** Opening INPUT RECORDS block **

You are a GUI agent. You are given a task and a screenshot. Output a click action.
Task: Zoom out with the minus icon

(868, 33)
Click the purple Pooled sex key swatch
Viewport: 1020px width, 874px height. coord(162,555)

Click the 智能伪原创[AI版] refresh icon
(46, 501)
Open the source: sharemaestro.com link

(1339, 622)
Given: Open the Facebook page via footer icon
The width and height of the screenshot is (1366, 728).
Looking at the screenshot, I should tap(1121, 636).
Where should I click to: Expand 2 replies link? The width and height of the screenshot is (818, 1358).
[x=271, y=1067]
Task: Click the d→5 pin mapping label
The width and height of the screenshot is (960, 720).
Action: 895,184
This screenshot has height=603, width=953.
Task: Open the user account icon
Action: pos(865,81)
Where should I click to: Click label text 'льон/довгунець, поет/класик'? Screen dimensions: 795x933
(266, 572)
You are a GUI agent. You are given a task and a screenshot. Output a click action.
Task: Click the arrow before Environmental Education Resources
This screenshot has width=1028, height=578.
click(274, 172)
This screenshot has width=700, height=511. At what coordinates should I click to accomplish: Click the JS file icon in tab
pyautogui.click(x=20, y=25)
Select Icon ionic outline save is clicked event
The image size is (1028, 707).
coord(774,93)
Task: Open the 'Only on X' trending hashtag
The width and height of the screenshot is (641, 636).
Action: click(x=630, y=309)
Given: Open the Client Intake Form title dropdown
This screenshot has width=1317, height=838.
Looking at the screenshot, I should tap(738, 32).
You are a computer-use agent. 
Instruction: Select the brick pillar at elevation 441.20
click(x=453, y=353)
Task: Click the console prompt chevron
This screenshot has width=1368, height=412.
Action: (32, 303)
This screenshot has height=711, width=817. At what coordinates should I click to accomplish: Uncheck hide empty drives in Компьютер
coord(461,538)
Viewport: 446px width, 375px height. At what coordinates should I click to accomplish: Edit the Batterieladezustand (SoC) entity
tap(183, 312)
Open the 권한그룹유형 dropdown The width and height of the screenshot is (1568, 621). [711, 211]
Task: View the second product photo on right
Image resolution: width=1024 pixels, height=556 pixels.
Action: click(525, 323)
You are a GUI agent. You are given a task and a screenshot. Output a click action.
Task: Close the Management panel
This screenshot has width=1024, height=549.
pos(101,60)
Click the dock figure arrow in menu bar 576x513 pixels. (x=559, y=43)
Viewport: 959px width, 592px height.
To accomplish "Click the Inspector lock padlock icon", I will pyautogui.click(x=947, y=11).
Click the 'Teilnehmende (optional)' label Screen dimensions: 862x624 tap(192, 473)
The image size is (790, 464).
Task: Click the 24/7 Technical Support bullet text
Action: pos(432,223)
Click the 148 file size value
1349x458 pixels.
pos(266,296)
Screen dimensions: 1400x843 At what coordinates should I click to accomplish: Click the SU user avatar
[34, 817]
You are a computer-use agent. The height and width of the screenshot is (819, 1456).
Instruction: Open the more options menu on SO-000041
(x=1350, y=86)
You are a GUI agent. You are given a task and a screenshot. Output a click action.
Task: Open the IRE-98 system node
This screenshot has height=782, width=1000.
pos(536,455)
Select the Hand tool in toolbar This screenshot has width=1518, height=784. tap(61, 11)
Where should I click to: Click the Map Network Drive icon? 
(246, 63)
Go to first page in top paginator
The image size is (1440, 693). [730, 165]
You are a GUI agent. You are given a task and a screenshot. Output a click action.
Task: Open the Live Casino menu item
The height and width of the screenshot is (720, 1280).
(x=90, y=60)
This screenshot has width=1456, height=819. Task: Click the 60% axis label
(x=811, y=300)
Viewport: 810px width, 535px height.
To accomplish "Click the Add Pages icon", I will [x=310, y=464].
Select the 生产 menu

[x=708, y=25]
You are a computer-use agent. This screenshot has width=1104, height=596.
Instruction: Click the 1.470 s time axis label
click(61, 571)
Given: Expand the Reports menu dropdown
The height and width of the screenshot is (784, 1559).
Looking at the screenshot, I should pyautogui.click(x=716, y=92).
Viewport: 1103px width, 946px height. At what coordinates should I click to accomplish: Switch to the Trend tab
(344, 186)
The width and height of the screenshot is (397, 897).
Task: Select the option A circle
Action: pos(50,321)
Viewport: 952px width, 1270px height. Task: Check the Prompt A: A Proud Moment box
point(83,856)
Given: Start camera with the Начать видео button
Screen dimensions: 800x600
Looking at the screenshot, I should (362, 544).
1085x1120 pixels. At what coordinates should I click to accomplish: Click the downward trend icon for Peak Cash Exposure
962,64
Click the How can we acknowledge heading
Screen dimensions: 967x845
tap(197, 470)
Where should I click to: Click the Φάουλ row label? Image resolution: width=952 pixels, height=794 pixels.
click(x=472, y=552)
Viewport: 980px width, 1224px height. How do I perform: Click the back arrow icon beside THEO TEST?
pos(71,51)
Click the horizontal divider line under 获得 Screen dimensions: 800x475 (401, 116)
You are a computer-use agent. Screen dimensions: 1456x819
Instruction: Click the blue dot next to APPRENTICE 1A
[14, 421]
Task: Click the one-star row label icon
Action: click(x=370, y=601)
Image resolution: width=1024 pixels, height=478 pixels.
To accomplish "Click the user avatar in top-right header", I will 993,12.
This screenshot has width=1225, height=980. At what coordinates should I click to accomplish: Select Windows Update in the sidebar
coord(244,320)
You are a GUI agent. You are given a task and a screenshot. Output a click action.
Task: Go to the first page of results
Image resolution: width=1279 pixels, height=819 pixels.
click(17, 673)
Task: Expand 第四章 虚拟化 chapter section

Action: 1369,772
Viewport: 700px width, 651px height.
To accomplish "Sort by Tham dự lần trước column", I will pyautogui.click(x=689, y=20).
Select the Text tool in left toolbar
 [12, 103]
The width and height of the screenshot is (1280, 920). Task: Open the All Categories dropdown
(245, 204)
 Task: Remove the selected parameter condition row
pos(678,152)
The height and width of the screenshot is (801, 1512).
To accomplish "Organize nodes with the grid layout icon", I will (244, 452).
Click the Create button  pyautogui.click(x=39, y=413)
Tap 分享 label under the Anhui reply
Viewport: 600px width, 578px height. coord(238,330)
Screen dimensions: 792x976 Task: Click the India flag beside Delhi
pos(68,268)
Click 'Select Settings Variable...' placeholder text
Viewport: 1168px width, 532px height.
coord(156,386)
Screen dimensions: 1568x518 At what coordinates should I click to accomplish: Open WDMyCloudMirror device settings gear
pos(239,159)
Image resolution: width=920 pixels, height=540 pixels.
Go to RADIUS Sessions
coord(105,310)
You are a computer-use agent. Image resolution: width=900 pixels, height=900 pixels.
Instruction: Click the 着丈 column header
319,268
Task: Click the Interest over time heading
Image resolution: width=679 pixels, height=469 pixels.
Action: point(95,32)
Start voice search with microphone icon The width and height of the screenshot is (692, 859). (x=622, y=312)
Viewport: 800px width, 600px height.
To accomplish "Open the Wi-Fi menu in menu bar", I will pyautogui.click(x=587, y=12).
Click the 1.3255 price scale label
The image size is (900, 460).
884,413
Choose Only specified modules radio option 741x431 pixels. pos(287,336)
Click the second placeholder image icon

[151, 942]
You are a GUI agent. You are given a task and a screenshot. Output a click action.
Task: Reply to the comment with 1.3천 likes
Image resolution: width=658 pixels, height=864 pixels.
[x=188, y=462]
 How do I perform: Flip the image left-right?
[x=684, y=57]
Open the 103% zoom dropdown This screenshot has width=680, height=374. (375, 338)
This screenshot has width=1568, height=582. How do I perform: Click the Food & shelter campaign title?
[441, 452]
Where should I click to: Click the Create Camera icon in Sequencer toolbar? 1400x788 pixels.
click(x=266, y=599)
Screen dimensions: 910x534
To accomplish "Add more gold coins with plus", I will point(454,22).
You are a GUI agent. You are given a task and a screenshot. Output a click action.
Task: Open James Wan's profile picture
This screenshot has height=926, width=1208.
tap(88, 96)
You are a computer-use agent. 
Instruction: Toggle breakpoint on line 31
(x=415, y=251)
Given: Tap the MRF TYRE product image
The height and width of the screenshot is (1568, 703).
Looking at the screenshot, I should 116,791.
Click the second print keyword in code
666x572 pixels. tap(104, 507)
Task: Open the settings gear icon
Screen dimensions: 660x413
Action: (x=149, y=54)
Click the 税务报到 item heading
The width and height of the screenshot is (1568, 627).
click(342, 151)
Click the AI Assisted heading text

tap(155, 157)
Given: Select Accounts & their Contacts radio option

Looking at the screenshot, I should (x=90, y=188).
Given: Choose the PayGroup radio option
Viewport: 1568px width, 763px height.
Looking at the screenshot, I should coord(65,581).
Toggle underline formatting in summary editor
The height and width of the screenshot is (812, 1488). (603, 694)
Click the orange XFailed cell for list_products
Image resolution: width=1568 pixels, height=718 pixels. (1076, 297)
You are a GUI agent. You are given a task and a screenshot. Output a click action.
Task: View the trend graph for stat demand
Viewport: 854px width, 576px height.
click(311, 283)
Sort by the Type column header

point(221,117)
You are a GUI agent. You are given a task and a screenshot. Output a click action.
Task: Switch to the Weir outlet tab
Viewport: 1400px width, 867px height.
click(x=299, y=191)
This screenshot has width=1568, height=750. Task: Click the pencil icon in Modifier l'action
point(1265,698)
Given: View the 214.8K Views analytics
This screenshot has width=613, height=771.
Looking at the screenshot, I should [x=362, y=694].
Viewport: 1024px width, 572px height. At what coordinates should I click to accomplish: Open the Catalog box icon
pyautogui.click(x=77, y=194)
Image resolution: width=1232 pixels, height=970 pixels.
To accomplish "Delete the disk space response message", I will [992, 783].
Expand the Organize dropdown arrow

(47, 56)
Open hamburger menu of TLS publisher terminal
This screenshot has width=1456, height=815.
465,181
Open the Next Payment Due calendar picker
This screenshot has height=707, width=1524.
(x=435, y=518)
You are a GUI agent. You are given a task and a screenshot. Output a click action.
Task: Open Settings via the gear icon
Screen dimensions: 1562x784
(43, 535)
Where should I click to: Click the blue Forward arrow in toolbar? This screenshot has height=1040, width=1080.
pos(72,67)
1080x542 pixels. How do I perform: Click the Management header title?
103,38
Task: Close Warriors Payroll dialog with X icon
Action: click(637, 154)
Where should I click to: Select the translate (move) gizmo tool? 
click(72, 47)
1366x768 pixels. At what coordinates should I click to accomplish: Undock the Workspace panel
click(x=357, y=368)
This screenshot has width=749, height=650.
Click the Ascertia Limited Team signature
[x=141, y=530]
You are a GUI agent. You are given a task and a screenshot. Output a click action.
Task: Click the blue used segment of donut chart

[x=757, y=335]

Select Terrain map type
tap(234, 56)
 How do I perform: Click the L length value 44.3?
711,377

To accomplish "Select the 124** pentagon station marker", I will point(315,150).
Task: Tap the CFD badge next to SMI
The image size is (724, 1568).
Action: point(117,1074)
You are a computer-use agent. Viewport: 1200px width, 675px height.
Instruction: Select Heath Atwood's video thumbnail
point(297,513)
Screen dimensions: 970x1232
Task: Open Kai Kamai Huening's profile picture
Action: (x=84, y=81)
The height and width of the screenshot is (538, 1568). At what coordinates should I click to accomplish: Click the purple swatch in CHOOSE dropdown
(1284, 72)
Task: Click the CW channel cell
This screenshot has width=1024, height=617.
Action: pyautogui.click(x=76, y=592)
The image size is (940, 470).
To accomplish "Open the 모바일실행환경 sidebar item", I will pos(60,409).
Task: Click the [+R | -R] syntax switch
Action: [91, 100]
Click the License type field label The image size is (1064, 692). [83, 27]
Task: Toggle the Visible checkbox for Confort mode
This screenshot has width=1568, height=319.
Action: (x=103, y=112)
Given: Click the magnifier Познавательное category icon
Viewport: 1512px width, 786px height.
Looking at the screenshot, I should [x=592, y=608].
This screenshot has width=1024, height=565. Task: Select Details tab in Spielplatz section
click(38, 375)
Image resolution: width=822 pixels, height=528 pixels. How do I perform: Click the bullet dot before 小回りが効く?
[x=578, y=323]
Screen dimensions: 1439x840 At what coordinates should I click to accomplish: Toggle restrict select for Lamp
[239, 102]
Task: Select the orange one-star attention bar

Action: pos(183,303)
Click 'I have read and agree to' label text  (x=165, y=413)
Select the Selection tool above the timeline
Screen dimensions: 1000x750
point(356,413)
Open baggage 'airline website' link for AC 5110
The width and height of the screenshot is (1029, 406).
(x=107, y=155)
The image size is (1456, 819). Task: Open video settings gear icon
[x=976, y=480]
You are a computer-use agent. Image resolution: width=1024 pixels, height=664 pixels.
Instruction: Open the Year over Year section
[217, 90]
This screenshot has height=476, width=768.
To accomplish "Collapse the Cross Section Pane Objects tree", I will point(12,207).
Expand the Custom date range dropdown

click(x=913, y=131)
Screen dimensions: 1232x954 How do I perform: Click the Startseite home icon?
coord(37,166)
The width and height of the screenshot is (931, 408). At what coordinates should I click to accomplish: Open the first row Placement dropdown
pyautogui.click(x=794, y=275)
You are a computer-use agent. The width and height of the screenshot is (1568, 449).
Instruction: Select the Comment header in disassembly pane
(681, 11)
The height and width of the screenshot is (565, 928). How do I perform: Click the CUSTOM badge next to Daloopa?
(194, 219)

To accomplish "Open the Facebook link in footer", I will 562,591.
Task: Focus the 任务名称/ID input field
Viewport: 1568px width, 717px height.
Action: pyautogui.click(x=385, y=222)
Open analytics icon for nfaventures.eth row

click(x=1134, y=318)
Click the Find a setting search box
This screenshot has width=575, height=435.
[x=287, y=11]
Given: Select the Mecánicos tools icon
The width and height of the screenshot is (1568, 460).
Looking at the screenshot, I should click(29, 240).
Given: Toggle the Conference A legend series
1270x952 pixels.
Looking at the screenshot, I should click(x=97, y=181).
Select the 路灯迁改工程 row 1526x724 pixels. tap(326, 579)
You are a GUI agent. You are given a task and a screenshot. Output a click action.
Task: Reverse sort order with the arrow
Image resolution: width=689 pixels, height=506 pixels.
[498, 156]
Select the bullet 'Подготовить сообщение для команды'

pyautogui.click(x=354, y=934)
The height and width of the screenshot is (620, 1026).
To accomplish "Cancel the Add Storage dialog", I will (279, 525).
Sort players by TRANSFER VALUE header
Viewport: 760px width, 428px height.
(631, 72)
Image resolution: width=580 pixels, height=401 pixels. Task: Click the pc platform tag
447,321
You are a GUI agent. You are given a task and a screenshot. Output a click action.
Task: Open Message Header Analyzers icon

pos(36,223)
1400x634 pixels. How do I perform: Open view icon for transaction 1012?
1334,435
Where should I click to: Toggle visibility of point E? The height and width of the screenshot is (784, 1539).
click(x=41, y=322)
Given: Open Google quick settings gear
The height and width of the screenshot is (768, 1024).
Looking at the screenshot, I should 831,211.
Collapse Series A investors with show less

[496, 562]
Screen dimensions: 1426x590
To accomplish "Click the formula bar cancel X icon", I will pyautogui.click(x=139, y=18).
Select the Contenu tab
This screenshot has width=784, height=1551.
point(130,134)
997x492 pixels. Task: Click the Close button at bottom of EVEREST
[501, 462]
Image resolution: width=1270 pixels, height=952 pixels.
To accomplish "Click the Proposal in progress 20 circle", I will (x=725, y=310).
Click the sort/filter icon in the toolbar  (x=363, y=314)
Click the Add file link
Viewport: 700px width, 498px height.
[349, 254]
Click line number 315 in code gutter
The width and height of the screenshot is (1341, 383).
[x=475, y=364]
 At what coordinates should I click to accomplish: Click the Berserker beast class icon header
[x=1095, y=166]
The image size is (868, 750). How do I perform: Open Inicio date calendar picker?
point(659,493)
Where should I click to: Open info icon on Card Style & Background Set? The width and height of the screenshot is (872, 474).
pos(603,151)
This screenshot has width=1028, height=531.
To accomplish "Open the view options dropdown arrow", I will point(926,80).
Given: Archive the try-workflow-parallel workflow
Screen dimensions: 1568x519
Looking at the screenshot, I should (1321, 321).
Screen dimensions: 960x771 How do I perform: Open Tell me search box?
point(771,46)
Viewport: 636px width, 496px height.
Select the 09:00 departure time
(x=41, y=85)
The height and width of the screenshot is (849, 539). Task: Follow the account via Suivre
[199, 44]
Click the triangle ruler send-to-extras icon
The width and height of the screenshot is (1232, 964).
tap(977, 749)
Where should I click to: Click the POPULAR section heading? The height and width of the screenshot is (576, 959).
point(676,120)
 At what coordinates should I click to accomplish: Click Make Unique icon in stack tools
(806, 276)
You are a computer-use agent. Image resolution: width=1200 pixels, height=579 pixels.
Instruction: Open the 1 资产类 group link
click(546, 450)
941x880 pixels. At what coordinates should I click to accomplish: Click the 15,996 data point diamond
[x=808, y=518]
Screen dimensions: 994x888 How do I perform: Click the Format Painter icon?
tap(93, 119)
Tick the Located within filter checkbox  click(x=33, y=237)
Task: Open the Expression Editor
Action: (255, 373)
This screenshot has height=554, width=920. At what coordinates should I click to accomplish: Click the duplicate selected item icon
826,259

** Closing INPUT RECORDS block **

TASK | The word to find is "footer". Copy every line of the data that holds it.

RESPONSE AREA |
Given: Open the Facebook page via footer icon
To accomplish "Open the Facebook link in footer", I will 562,591.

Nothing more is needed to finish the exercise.